Did the plaintiff, whose complaint had been declared insufficient at the trial, have the right to an order to amend his complaint and go on with his case? The Circuit judge thought not, and *316refused it. A demurrer under the code for want of sufficient facts is said to be something like a “ general demurrer ” under the old system of pleading (Bliss, § 413); and there is no doubt an order allowing a general demurrer under that system ended the case, and was a final judgment between the parties. Bagley v. Johnston, 4 Rich. 22; Gaillard v. Trenholm, 5 Rich. 356, and notes.

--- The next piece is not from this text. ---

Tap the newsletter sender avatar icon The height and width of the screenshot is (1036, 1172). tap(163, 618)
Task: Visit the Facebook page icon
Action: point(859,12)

But the code is more liberal in allowing amendments after demurrer allowed. There is, however, difference of opinion as, to the extent to which it should go. There is, undoubtedly, much conflict in the cases upon the subject, particularly in the States of New York and "Wisconsin. In one class of cases, even after demurrer sustained to the complaint, the plaintiff will be allowed, upon terms, to amend by inserting in his complaint a new cause of action, whenever such new cause does not make it necessary to change the summons. Brown v. Leigh, 49 N. Y. 79. But our code, in reference to amendments at the trial, seems to limit the right “ to inserting allegations material to the case where the amendment does, not change substantially the claim or defense.” Code, § 196.

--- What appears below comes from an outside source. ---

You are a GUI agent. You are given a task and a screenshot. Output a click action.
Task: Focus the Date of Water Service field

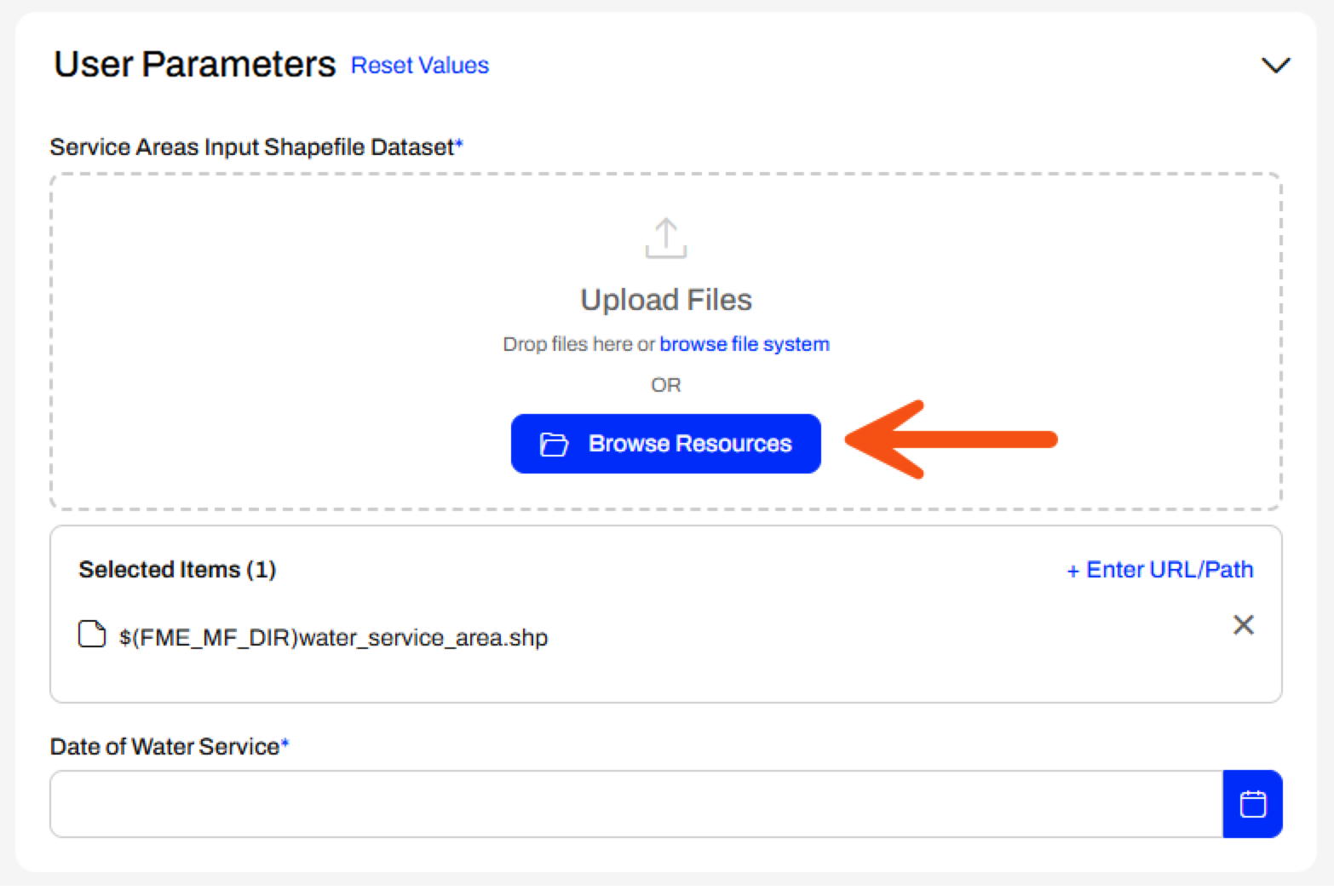coord(636,804)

And, as far as we are able to ascertain, the most approved rule, and that certainly most in accord with all the analogies of pleading, is that an exception is made in those cases where the plaintiff proposes to set up a wholly different cause of action in place of the one which he attempted to set up in his original pleading, and, in such case, the motion comes too late. The leading case in this line of decision is that of Supervisors v. Decker, 34 Wis., citing Brayton v. Jones, 5 Wis. 117, and appendix. See Bliss Code PL, § 429; Pom. Rem., § 566; Wait An. Code 328, note. Mr. Pomeroy expresses it thus: “ In giving a practical interpretation to the clauses of the code, a conflict of decision has arisen among the tribunals of the different States, which it is utterly impossible to reconcile. The rule is established by one class of cases, that in all the voluntary amendments before trial, for which the party applies to the court by motion, including those rendered necessary by the sustaining of a demurrer to his pleadings, he cannot, under the form of an amendment, change the nature and scope of his *317actions; he cannot .tute a wholly different cause of action in place of the one which he attempted to set up in the original pleading,” &e.

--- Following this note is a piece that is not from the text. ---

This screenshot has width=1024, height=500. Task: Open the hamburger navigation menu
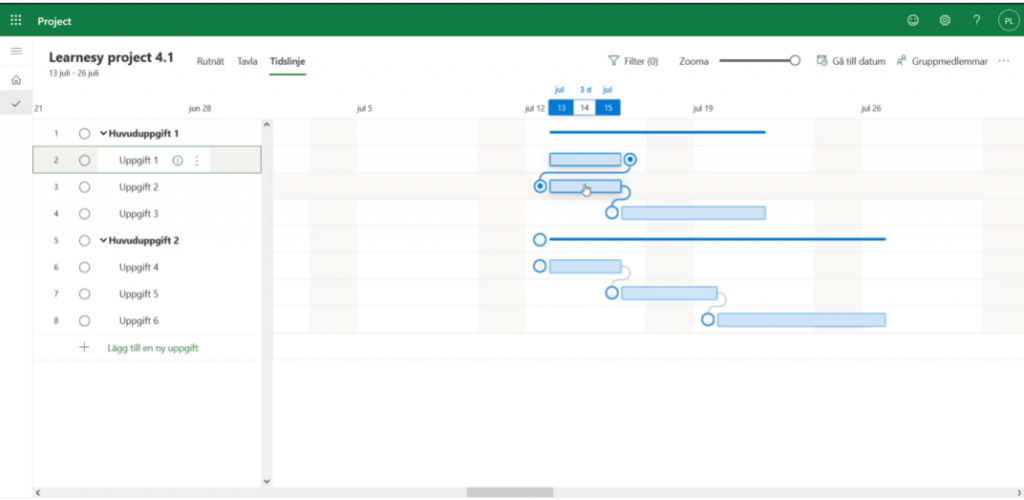(16, 51)
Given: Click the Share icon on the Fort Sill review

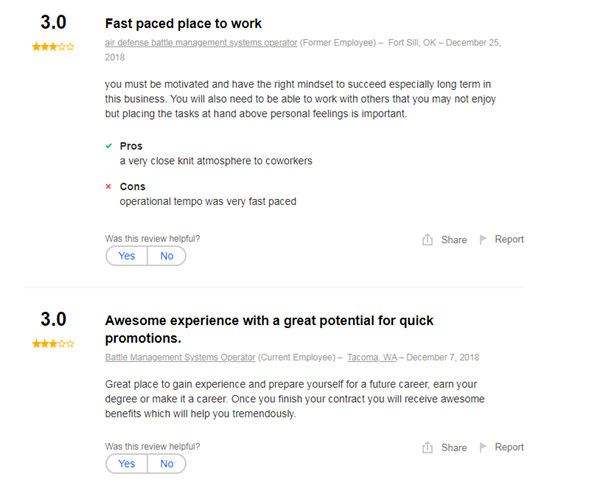Looking at the screenshot, I should pyautogui.click(x=427, y=240).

Taking this as the rule, we have certainly held that the complaint did not state facts necessary to constitute the peculiar action given by the statute to a stranger. The motion to amend it in the manner stated involved the right to insert “ a wholly different cause of action;” indeed, a new cause of action, as none under the statute had been sufficiently stated. We think, therefore, that the judge, in refusing the order to amend, committed no abuse of his discretion which this court should correct, In view of the salutary principle of amendment we were inclined to a different result; but we are less reluctant to affirm the judgment when we consider the nature, of the action, which, though civil in form, certainly partakes somewhat of the nature of a criminal proceeding. As stated by the judge, “this is a technical action, not founded on contract or consideration, but upon the strict letter of the law, and must be judged accordingly.”

It is the judgment of this court that the judgment of the Circuit Court be affirmed.